* Records:
-- Start --

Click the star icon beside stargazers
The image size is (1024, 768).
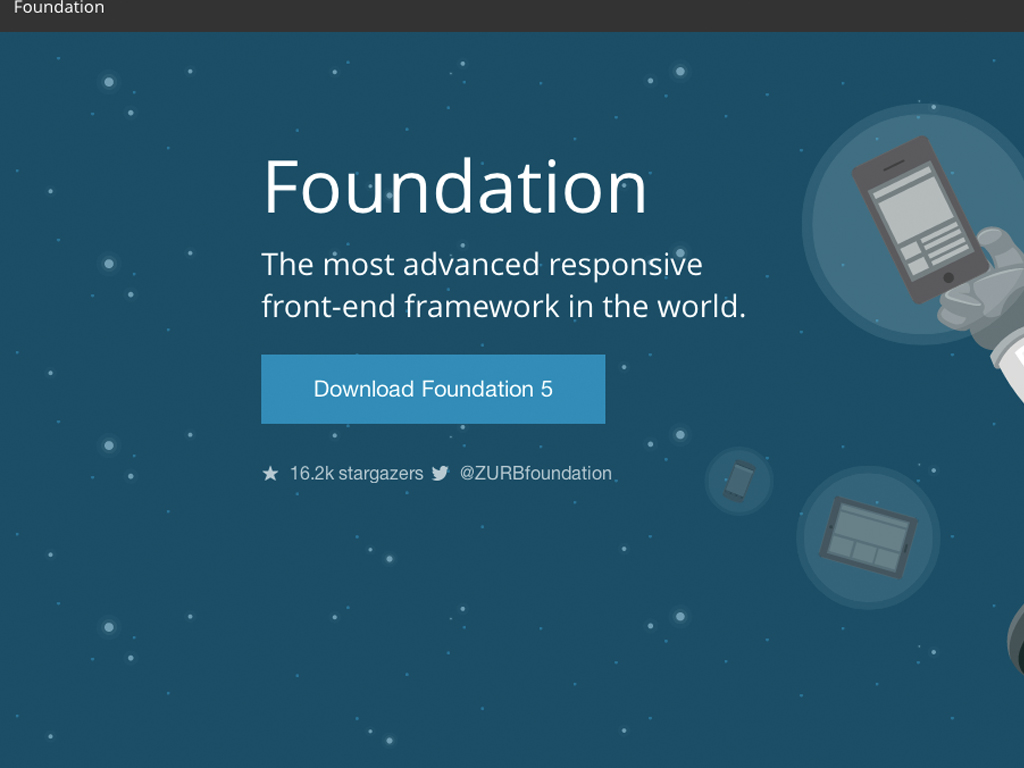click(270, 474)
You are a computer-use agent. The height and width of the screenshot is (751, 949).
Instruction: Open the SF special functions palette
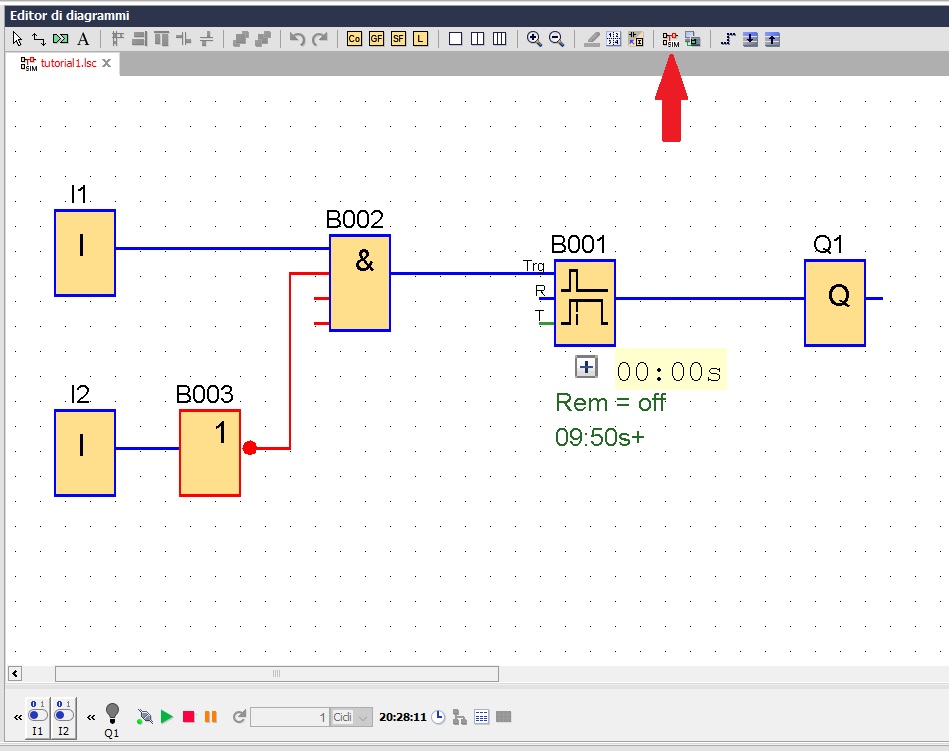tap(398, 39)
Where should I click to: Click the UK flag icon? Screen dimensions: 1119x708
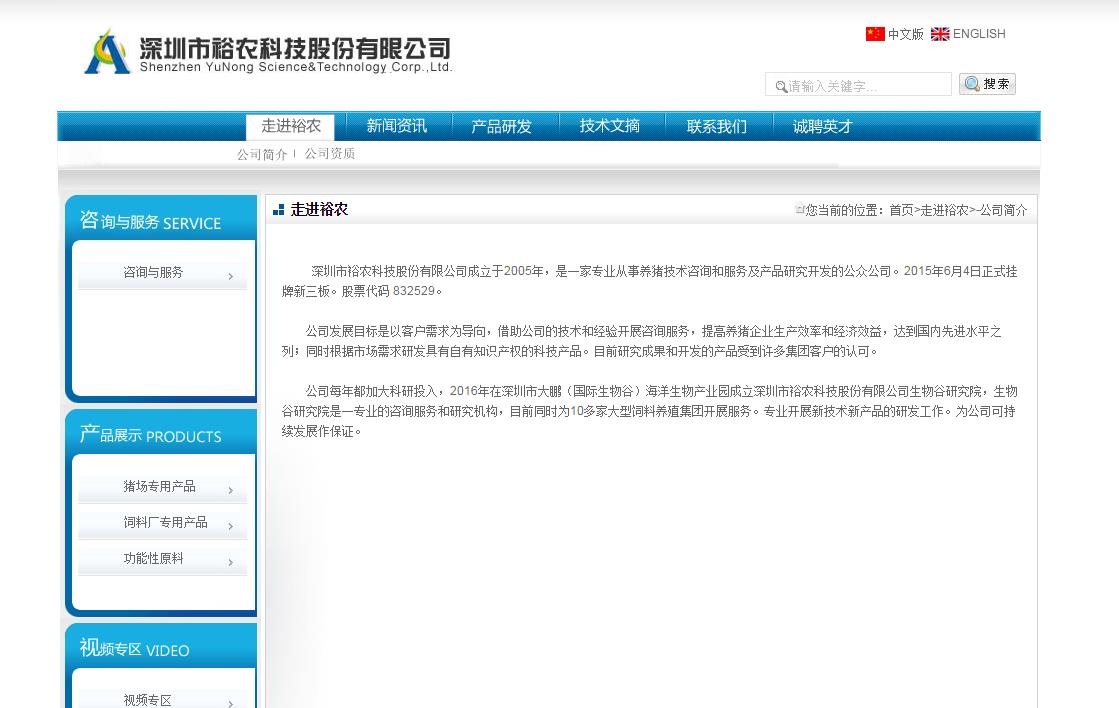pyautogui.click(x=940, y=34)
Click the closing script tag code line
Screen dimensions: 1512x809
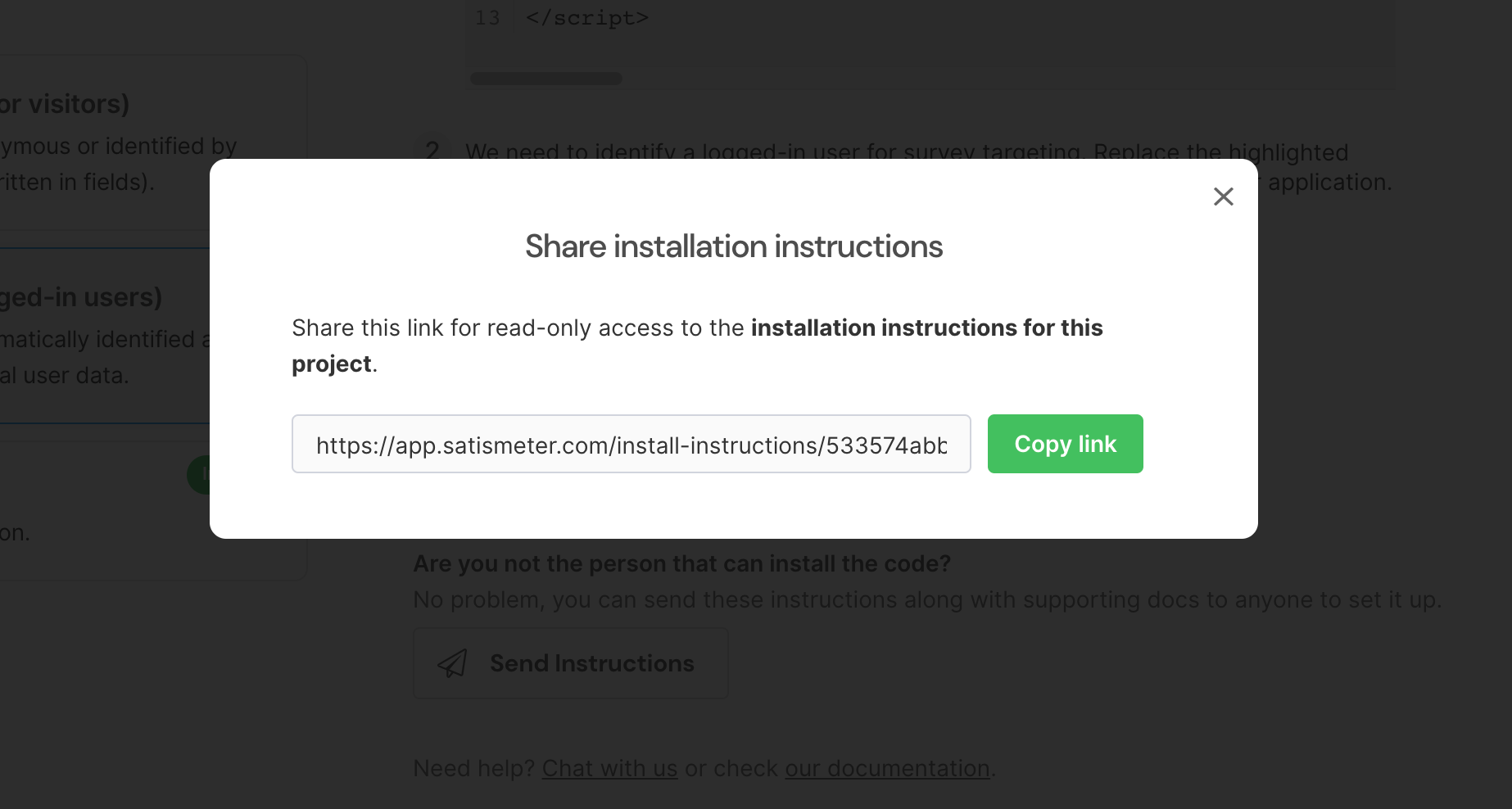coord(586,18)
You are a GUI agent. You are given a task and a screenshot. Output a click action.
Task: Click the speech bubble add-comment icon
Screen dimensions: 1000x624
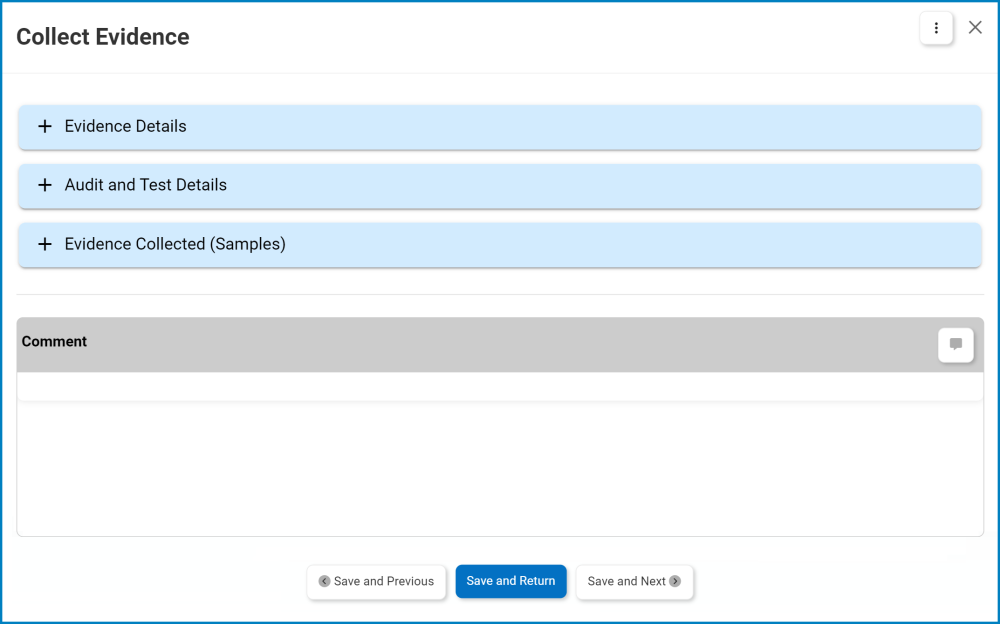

-- End --

* Problem to solve:
Transcribe the entire listing above verbatim, line for line, leaving out the pictures.

* Solution below:
Click the star icon beside stargazers
The image size is (1024, 768).
click(270, 474)
You are a computer-use agent. The height and width of the screenshot is (751, 949).
Instruction: Open the SF special functions palette
tap(398, 39)
Where should I click to: Click the UK flag icon? Screen dimensions: 1119x708
pyautogui.click(x=940, y=34)
Click the closing script tag code line
Screen dimensions: 1512x809
coord(586,18)
You are a GUI agent. You are given a task and a screenshot. Output a click action.
Task: Click the speech bubble add-comment icon
Screen dimensions: 1000x624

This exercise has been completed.